The frailty of adaptive hypotheses for the origins of organismal complexity

Michael Lynch *

Author Affiliations

Department of Biology, Indiana University, Bloomington, IN 47405


The vast majority of biologists engaged in evolutionary studies interpret virtually every aspect of biodiversity in adaptive terms. This narrow view of evolution has become untenable in light of recent observations from genomic sequencing and population-genetic theory. Numerous aspects of genomic architecture, gene structure, and developmental pathways are difficult to explain without invoking the nonadaptive forces of genetic drift and mutation. In addition, emergent biological features such as complexity, modularity, and evolvability, all of which are current targets of considerable speculation, may be nothing more than indirect by-products of processes operating at lower levels of organization. These issues are examined in the context of the view that the origins of many aspects of biological diversity, from gene-structural embellishments to novelties at the phenotypic level, have roots in nonadaptive processes, with the population-genetic environment imposing strong directionality on the paths that are open to evolutionary exploitation.

adaptation genome evolution evolvability modularity population genetics



Although biologists have always been concerned with complex phenotypes, the matter has recently become the subject of heightened speculation, as a broad array of academics, from nearly every branch of science other than evolutionary biology itself, claim to be in possession of novel insights into the evolution of complexity. The claims are often spectacular. For example, Kirschner and Gerhart (1) argue that evolutionary biology has been “woefully inadequate” with respect to understanding the origins of complexity and promise “an original solution to the long-standing puzzle of how small random genetic change can be converted into complex, useful innovations.” However, this book and many others like it (e.g., refs. 2–5) provide few references to work done by evolutionary biologists, making it difficult to understand the perceived areas of inadequacy, and many of the ideas promoted are known to be wrong, making it difficult to appreciate the novelty.
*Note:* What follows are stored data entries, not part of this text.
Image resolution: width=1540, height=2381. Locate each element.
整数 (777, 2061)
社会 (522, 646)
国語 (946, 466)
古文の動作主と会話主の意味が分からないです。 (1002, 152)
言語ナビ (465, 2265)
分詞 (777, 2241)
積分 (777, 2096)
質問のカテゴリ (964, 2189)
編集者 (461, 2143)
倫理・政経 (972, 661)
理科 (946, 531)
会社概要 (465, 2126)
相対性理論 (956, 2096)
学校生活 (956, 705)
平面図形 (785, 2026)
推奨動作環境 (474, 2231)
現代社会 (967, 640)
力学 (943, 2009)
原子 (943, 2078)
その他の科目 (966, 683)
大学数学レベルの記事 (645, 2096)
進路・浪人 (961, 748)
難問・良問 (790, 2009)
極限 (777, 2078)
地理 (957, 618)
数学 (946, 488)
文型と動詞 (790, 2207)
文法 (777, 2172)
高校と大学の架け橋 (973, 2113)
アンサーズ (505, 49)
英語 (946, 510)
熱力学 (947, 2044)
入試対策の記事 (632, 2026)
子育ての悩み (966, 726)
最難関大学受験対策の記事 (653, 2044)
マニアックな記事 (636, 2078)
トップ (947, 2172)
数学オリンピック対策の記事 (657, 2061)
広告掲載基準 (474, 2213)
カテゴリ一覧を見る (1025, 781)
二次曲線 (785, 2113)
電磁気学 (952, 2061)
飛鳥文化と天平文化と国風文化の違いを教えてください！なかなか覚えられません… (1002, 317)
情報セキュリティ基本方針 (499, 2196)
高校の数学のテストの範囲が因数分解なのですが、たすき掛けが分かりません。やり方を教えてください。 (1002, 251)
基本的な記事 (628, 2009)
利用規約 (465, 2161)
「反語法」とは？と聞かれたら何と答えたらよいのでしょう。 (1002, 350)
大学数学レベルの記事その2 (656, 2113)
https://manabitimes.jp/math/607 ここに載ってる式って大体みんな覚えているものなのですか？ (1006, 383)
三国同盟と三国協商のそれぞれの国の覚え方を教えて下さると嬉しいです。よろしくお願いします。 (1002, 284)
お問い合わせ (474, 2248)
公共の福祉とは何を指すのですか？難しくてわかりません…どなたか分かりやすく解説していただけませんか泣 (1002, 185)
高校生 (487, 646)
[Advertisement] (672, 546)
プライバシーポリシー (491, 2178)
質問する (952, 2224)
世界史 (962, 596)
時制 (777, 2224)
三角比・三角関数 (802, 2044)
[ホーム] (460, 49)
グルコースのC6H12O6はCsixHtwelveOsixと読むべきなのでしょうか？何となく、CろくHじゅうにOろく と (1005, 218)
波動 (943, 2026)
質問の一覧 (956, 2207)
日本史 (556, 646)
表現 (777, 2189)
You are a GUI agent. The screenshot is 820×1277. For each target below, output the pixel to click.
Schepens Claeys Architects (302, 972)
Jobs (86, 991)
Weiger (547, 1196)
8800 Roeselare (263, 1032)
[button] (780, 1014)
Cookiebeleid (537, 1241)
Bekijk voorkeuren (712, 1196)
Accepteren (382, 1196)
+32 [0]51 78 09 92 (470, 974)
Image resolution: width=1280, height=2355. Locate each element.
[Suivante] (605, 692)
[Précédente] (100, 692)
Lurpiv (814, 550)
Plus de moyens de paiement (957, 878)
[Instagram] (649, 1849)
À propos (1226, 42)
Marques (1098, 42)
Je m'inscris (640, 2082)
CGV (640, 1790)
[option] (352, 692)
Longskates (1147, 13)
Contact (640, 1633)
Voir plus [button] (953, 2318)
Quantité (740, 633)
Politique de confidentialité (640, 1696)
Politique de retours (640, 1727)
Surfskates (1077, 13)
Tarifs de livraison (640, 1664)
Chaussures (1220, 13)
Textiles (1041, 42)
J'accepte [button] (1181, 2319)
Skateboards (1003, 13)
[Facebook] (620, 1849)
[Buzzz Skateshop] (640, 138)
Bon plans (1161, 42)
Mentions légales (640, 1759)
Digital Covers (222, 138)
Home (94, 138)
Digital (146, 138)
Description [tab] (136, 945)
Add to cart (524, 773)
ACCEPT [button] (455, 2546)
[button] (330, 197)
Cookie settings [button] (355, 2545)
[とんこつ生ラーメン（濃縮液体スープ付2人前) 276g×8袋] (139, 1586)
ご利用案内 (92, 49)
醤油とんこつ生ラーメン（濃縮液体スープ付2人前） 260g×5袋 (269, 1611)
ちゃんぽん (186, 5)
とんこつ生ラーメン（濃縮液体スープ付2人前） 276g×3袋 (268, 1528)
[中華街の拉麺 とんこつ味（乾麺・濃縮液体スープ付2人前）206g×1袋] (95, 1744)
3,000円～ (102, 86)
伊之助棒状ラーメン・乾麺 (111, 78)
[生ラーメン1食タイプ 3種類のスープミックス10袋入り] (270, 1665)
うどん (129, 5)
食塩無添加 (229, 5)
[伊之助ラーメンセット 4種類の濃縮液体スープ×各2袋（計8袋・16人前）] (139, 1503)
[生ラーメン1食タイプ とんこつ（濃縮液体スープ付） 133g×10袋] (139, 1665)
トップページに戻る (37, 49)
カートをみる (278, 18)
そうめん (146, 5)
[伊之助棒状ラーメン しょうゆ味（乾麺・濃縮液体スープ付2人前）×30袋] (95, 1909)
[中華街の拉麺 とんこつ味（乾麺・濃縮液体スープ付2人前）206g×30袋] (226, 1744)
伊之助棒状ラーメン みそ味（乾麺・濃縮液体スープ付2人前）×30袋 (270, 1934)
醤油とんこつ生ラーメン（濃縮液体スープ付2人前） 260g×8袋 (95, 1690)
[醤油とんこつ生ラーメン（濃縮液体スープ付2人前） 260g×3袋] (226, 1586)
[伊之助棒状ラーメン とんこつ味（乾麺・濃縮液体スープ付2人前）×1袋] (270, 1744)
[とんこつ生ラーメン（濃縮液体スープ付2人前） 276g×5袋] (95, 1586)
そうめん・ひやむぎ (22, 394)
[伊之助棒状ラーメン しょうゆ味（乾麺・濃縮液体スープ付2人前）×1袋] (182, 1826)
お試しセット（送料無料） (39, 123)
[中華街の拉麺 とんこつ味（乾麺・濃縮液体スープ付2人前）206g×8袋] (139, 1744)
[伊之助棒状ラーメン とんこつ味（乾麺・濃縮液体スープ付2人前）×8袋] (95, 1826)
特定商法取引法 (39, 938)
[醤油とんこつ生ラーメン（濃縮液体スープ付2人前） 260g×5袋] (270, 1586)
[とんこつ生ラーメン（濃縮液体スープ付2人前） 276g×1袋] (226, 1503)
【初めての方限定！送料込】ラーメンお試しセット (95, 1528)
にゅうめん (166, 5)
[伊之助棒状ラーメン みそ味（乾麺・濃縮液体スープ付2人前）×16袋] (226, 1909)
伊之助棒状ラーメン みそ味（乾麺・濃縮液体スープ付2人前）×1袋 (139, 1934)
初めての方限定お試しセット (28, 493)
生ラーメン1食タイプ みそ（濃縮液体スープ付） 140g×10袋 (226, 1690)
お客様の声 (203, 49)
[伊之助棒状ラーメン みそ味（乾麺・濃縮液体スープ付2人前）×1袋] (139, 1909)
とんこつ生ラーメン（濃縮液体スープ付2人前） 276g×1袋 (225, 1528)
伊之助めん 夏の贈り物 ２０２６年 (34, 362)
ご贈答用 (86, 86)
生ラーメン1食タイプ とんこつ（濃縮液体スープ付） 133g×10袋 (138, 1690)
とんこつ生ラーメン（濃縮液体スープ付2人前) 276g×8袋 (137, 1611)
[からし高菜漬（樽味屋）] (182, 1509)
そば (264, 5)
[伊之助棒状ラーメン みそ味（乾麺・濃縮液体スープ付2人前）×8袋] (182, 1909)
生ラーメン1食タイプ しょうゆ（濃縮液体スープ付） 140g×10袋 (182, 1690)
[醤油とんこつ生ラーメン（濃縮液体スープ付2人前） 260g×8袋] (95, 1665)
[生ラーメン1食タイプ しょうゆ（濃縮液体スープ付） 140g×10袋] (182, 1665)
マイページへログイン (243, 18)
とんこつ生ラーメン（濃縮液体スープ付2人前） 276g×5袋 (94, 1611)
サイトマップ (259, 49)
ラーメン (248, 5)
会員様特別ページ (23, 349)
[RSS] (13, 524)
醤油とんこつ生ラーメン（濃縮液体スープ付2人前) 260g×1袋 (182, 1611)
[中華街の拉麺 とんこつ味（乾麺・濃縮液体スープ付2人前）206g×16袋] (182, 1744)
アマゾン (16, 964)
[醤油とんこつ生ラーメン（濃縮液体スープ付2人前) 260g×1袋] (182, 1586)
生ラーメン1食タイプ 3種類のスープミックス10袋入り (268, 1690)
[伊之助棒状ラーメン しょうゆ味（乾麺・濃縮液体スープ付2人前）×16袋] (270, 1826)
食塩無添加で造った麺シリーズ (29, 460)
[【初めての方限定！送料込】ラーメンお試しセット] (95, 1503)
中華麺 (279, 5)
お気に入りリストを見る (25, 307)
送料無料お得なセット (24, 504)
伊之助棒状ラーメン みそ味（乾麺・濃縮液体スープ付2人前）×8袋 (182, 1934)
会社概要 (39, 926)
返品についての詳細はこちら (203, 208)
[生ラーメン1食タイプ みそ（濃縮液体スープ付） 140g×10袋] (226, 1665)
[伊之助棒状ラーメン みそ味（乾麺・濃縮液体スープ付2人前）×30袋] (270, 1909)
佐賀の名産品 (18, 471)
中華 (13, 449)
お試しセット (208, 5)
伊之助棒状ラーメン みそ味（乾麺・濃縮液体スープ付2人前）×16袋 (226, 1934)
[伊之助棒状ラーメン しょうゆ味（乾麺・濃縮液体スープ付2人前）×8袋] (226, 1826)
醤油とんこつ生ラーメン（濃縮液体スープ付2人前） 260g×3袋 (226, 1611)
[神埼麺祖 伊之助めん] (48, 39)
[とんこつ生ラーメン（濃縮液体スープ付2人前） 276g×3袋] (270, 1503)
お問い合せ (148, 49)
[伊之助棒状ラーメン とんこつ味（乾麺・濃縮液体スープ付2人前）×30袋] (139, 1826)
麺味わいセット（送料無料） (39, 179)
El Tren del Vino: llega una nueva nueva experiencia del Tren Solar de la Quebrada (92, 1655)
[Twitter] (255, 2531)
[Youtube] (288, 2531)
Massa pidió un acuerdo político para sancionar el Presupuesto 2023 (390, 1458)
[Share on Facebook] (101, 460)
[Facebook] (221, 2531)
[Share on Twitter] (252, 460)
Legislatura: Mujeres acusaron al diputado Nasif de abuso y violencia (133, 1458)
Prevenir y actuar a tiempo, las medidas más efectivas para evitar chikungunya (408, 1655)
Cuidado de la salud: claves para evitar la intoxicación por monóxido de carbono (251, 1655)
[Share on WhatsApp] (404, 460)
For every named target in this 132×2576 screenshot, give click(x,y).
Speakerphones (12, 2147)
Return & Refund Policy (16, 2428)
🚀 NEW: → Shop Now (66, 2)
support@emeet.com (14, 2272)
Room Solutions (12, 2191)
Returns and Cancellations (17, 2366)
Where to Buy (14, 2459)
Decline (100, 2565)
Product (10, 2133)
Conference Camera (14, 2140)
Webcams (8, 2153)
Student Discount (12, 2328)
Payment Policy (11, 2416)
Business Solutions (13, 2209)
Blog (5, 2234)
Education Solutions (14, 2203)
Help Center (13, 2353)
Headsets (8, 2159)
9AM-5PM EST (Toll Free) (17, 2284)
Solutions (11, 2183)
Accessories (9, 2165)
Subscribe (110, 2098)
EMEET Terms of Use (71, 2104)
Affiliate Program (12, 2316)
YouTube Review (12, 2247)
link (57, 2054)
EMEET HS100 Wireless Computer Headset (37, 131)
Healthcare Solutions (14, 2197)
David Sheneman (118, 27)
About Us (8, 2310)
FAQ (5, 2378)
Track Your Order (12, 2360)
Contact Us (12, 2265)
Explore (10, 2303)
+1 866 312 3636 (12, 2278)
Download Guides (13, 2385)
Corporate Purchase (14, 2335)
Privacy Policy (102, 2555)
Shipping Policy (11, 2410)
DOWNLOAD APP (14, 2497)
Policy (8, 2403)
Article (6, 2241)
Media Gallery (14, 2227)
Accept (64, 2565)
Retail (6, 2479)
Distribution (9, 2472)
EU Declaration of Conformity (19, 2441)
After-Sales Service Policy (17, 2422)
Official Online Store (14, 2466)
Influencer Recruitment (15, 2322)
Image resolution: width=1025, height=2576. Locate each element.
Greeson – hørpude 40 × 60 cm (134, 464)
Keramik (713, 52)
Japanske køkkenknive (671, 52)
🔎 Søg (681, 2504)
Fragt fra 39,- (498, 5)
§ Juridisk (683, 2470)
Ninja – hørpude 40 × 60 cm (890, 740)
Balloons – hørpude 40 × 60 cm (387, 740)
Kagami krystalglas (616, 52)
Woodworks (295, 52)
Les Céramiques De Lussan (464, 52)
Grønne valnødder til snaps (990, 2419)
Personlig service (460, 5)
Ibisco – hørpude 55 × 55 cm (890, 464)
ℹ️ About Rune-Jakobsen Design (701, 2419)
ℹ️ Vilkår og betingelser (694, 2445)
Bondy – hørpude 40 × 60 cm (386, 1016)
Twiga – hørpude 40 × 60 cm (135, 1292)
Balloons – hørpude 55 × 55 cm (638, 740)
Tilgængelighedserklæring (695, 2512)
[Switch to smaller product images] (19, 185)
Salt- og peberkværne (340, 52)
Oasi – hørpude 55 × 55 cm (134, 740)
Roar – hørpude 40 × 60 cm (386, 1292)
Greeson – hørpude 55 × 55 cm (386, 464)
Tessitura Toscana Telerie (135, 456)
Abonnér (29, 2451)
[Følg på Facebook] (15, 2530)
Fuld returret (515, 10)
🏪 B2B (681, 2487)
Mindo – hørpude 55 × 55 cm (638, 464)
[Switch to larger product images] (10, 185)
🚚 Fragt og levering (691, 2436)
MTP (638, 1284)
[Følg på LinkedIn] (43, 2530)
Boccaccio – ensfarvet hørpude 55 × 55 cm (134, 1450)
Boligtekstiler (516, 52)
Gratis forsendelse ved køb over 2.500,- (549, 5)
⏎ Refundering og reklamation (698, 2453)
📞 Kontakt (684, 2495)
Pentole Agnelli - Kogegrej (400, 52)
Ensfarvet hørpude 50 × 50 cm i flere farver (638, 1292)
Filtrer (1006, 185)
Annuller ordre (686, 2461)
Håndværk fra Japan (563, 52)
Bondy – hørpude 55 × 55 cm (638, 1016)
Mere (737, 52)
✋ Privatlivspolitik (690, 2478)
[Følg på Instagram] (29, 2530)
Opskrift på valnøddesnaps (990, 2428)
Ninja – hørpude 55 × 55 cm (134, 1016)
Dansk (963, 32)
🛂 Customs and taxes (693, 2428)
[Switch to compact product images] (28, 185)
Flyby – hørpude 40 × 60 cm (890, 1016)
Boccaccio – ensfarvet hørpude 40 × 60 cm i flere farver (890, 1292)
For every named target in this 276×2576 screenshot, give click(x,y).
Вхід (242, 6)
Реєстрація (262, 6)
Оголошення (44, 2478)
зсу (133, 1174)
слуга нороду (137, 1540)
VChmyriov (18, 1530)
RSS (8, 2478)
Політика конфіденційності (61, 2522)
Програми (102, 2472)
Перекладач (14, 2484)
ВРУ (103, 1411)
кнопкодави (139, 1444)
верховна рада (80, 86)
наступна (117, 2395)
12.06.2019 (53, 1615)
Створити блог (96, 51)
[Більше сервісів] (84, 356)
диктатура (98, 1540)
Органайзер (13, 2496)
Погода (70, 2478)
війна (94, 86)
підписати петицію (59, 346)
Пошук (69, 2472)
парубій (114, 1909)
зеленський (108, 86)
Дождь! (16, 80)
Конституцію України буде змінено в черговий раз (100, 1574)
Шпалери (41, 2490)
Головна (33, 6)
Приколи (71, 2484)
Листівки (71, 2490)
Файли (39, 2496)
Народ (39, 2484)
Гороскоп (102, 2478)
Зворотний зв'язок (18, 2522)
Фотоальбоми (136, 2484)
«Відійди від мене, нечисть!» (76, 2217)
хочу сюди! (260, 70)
Have evolutionary biologists developed a giant blind spot; are scientists from outside of the field reinventing a lot of bad wheels; or both?

Evolutionary biology is treated unlike any science by both academics and the general public. For the average person, evolution is equivalent to natural selection, and because the concept of selection is easy to grasp, a reasonable understanding of comparative biology is often taken to be a license for evolutionary speculation. It has long been known that natural selection is just one of several mechanisms of evolutionary change, but the myth that all of evolution can be explained by adaptation continues to be perpetuated by our continued homage to Darwin's treatise (6) in the popular literature. For example, Dawkins' (7–9) agenda to spread the word on the awesome power of natural selection has been quite successful, but it has come at the expense of reference to any other mechanisms, a view that is in some ways profoundly misleading. There is, of course, a substantial difference between the popular literature and the knowledge base that has grown from a century of evolutionary research, but this distinction is often missed by nonevolutionary biologists.

The goal here is to dispel a number of myths regarding the evolution of organismal complexity (Table 1). Given that life originated from inorganic matter, it is clear that there has been an increase in phenotypic complexity over the past 3.5 billion years, although long-term stasis has been the predominant pattern in most lineages. What is in question is whether natural selection is a necessary or sufficient force to explain the emergence of the genomic and cellular features central to the building of complex organisms.